Industry leaders are urging President-elect Donald Trump to make approval of the disputed Dakota Access oil pipeline a priority when he takes office next month, but a spokesman for Trump isn’t offering many clues about how the incoming president might act.
Meanwhile, the leader of the Standing Rock Sioux is calling on pipeline opponents to leave a camp in southern North Dakota where they’ve been protesting for months, as dangerous winter weather sets in. Many are vowing to stay, however.
Here’s a guide to the latest developments and key background about the protest:
THE TRUMP FACTOR
Two industry groups are calling on Trump to pave the way for the pipeline’s completion when he enters the White House in January. The requests come after the Army declined to issue a permit for the $3.8 billion pipeline to cross under a Missouri River reservoir in southern North Dakota near the Standing Rock Sioux Reservation.
The American Petroleum Institute represents the U.S. oil and natural gas industry, and the MAIN Coalition is made up of agriculture, business and labor entities that benefit from Midwest infrastructure projects.
Trump supports construction of the pipeline, spokesman Jason Miller told The Associated Press on Monday, but Miller wouldn’t say whether Trump would reverse the Army’s decision. Miller said the Trump administration will review the situation “and make the appropriate determination.”
Trump holds stock in Energy Transfer Partners. Pipeline opponents worry that Trump’s investments could affect any decision he makes on the project as president.
The Army on Sunday said it would not approve an easement for a pipeline crossing beneath Lake Oahe, a Missouri River reservoir and the source of drinking water for the nearby Standing Rock Reservation. The Standing Rock tribe says the pipeline threatens its water and cultural sites.
Assistant Army Secretary for Civil Works Jo-Ellen Darcy said her decision was based on the need to consider alternative routes.
Dallas-based pipeline developer Energy Transfer Partners said the decision is politically motivated and that President Barack Obama’s administration is just delaying the matter until he leaves office.
Protesters, who describe themselves as “water protectors,” say they have no plans to leave despite the Army’s decision and recent wintry storms. Standing Rock Chairman Dave Archambault said Monday that he doesn’t think there will be any developments for months and that people should go home.
Energy Transfer Partners got federal permits for the pipeline in July, about two years after it was announced. The pipeline is projected to move a half-million barrels of crude oil daily to an existing pipeline in Patoka, Illinois, for shipment to Midwest and Gulf Coast markets.
Supporters say the pipeline will have safeguards against leaks, and is a safer way to move oil than trucks and trains, especially after a handful of fiery — and sometimes deadly — derailments of trains carrying North Dakota crude.

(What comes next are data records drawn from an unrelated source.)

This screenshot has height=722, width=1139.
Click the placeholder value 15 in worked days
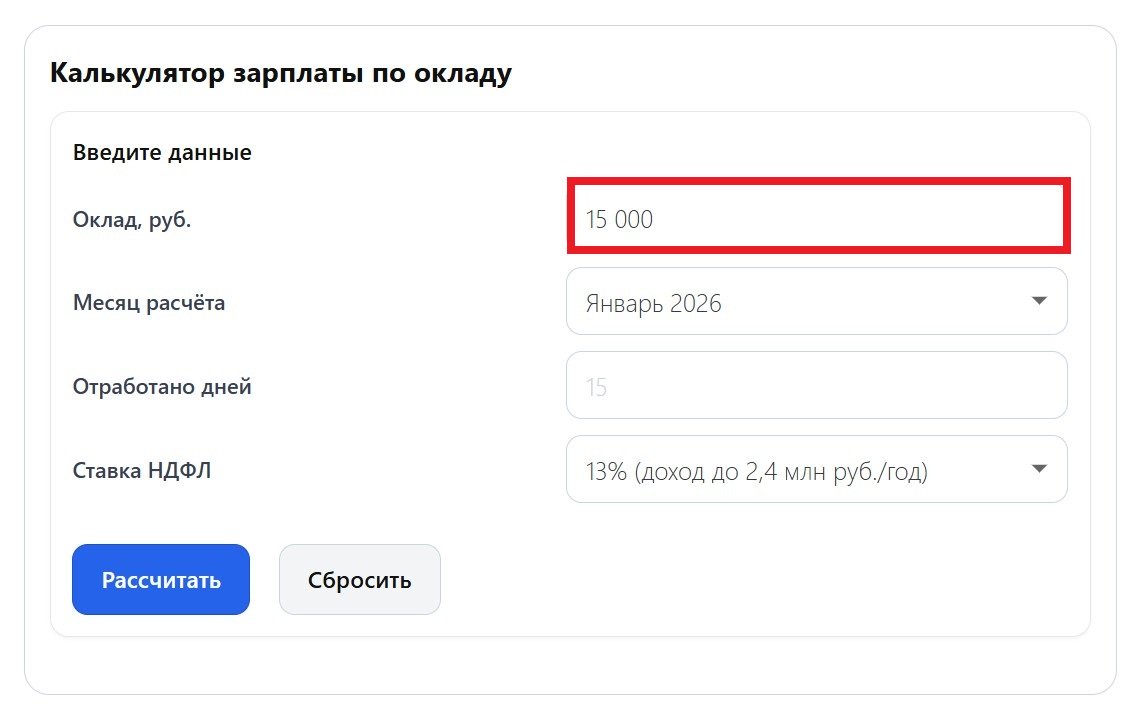pyautogui.click(x=594, y=386)
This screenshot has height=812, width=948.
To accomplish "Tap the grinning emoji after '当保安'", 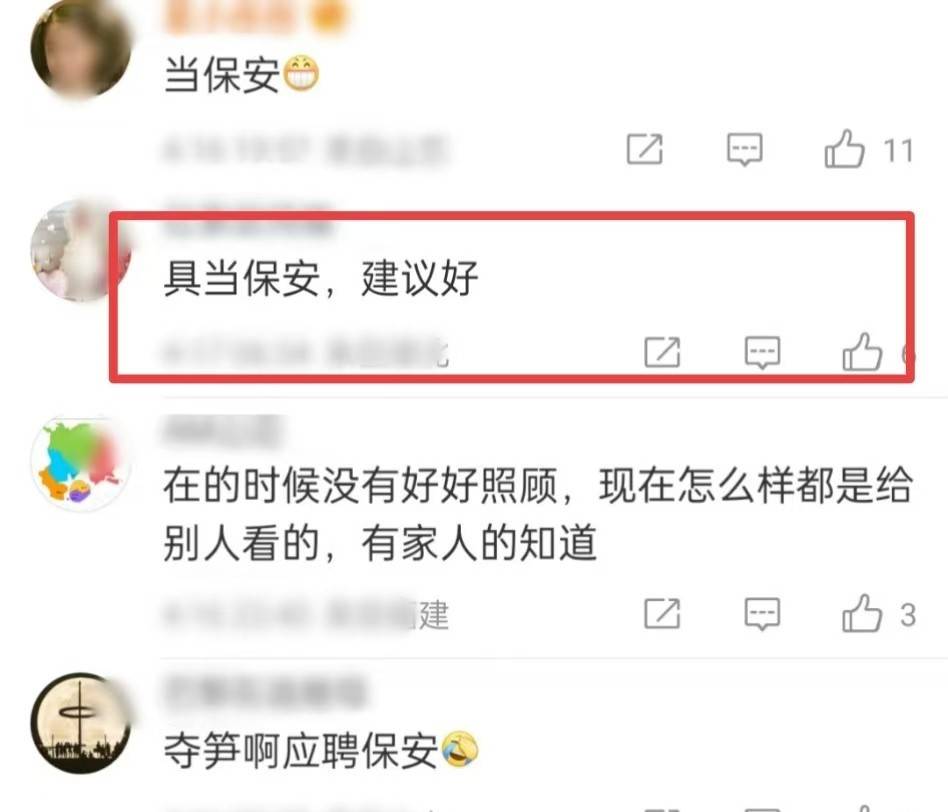I will tap(301, 74).
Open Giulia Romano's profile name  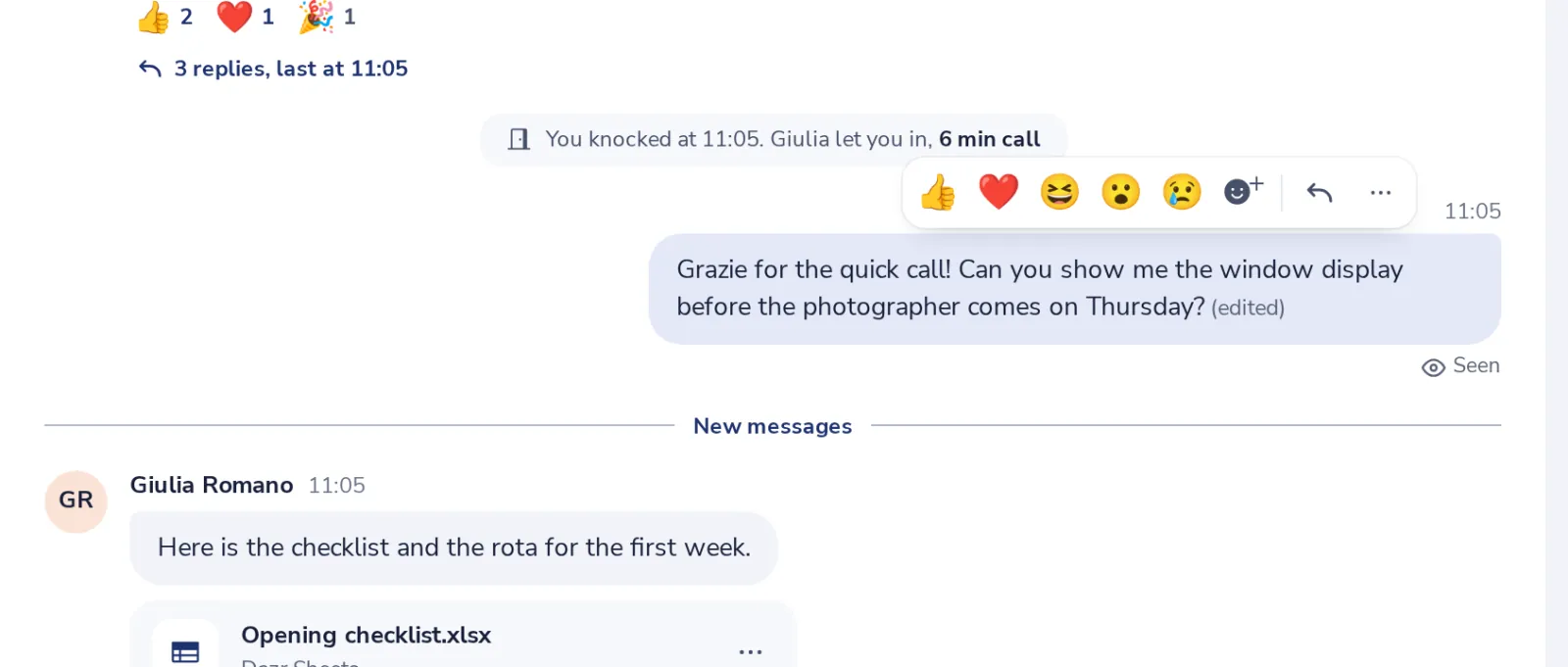[212, 485]
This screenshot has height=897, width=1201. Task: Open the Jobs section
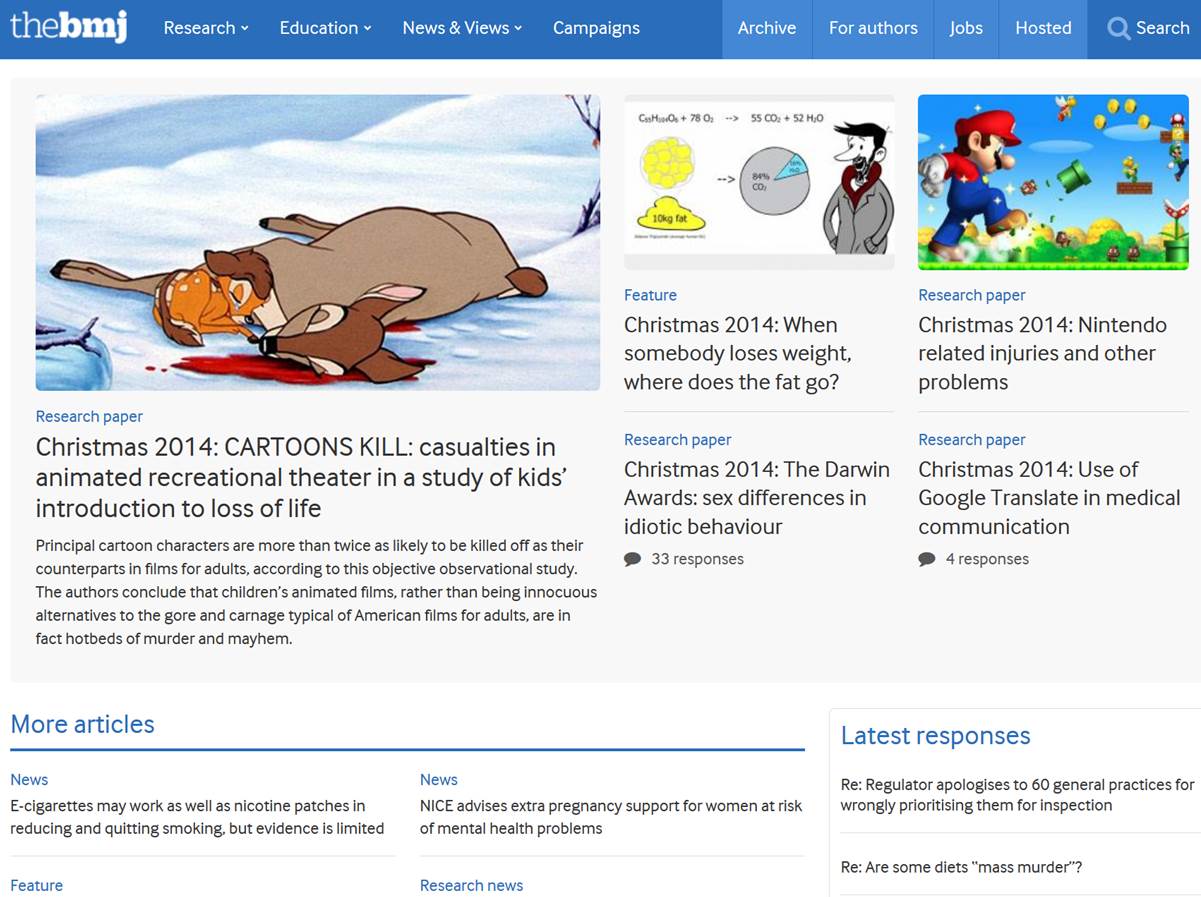(965, 28)
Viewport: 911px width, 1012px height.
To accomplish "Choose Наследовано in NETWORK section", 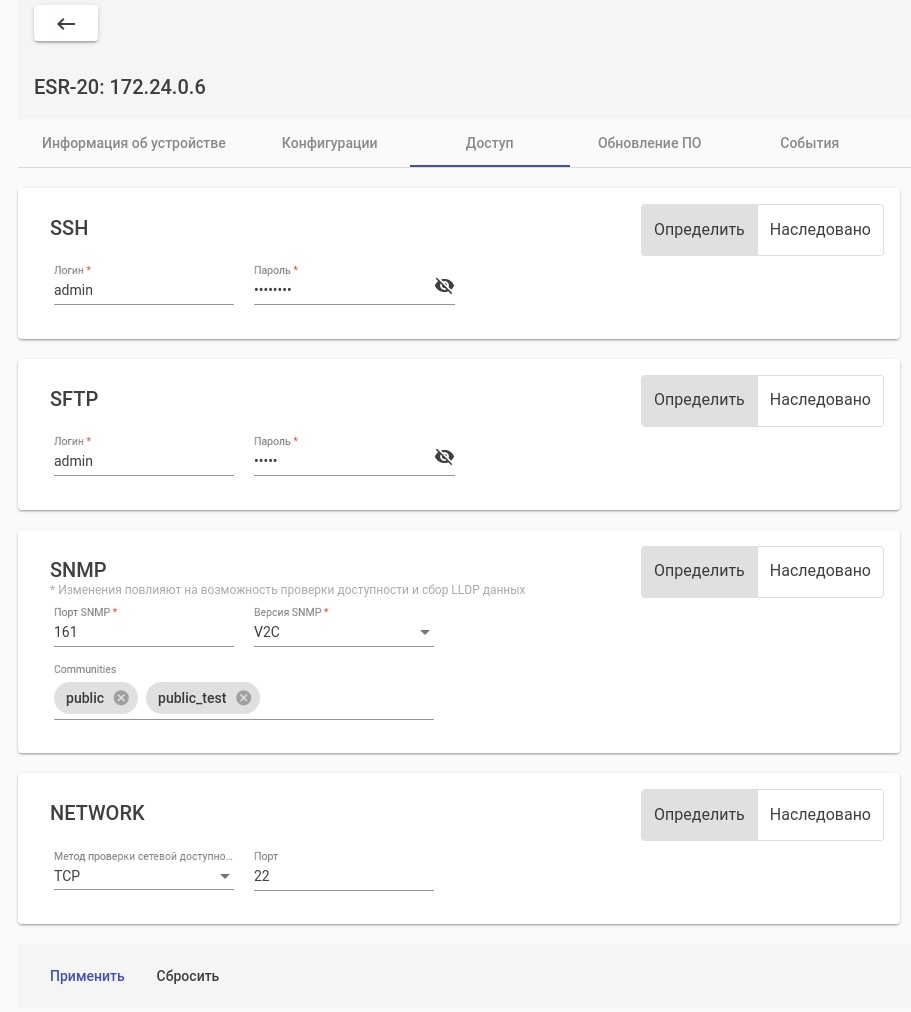I will 820,815.
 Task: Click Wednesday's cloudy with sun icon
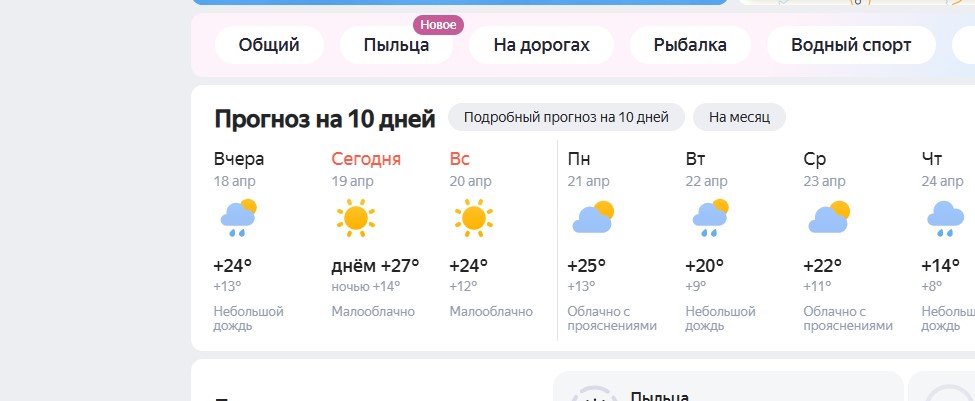tap(828, 217)
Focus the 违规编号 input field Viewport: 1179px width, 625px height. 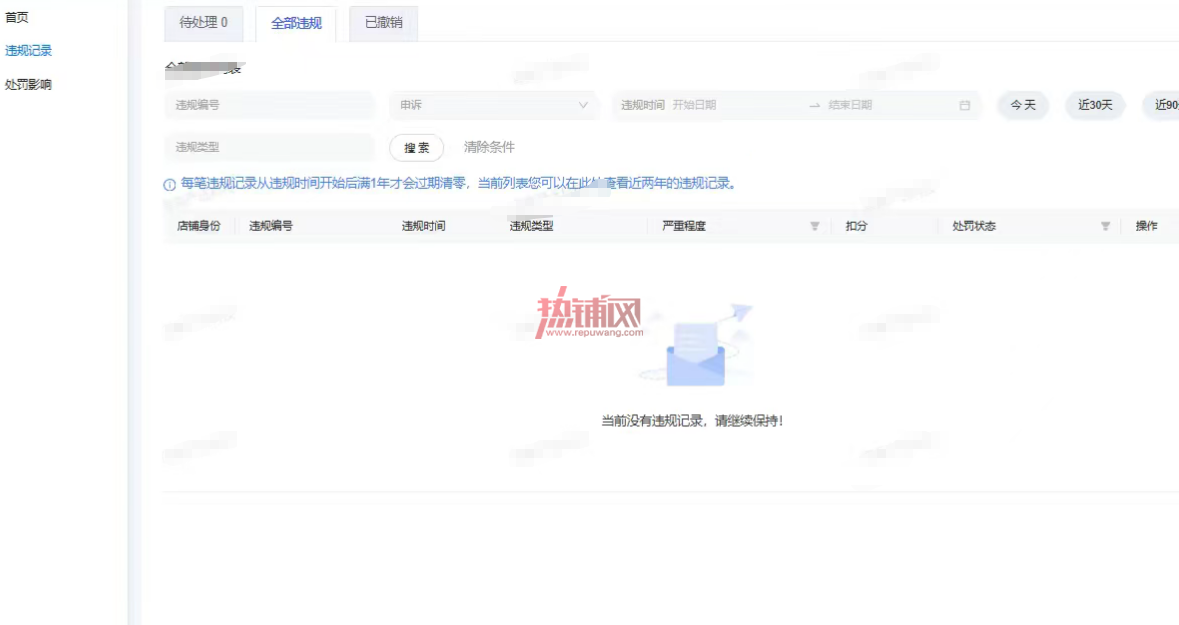[269, 105]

The Standing Rock Sioux, whose reservation straddles the North Dakota-South Dakota border, have challenged the Army Corps of Engineers’ decision to grant permits at more than 200 water crossings. A federal judge in September denied the tribe’s request to block construction of the entire pipeline.
The pipeline is largely complete except for the section under Lake Oahe, about a mile upstream of the reservation.
The tribe argues putting the pipeline there could affect drinking water for more than 8,000 tribal members and millions downstream. The Corps of Engineers granted Energy Transfer Partners the permits needed for the crossing in July, but the federal government decided in September that further analysis was warranted given the tribe’s concerns. Then came Sunday’s decision from the Army, which oversees the Corps.
The company responded by asking U.S. District Judge James Boasberg to declare that it has the right to lay pipe under Lake Oahe. The judge isn’t likely to issue a decision until January at the earliest.
Obama raised the possibility of rerouting the pipeline in early November, and Archambault has said that would be acceptable to the tribe provided the new route isn’t near the reservation and doesn’t cross the Missouri River. But Energy Transfer Partners CEO Kelcy Warren told The Associated Press that that the pipeline won’t be rerouted and the company has no alternative than to stick to its plan.